_What the exercise asks_.
Tell how many lines in the data below include the word "computer". The answer is the number only.
* * *
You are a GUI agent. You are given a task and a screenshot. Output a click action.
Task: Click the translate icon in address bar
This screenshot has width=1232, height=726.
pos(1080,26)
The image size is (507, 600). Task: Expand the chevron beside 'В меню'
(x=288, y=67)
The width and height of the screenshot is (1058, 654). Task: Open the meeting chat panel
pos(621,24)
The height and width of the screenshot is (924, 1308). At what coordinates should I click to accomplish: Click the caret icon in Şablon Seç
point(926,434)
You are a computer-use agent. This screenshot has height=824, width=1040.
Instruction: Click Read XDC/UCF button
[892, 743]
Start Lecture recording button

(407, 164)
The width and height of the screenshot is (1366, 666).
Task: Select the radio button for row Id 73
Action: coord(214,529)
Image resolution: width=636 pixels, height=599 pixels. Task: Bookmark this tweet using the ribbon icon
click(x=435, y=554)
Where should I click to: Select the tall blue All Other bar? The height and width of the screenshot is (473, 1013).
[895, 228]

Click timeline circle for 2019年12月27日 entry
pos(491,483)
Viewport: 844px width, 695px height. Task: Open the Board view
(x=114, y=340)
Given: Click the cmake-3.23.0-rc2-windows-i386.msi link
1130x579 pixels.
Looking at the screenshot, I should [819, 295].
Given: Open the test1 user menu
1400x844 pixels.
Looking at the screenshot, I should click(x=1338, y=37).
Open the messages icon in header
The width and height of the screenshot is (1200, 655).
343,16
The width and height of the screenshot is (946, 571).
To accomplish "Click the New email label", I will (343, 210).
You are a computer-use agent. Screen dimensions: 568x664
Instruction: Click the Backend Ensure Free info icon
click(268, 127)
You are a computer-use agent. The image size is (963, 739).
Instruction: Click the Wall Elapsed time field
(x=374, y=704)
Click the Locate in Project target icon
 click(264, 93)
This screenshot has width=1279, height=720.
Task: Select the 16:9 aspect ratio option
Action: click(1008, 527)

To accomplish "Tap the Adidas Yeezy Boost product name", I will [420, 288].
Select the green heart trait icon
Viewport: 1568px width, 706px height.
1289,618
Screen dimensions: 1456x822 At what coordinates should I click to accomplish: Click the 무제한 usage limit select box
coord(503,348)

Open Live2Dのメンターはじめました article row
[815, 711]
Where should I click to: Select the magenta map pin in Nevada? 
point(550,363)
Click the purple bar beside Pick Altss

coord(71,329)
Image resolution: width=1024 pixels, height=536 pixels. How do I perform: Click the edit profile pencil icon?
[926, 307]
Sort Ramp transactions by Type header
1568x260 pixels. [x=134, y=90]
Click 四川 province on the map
* * *
_Answer section_.
3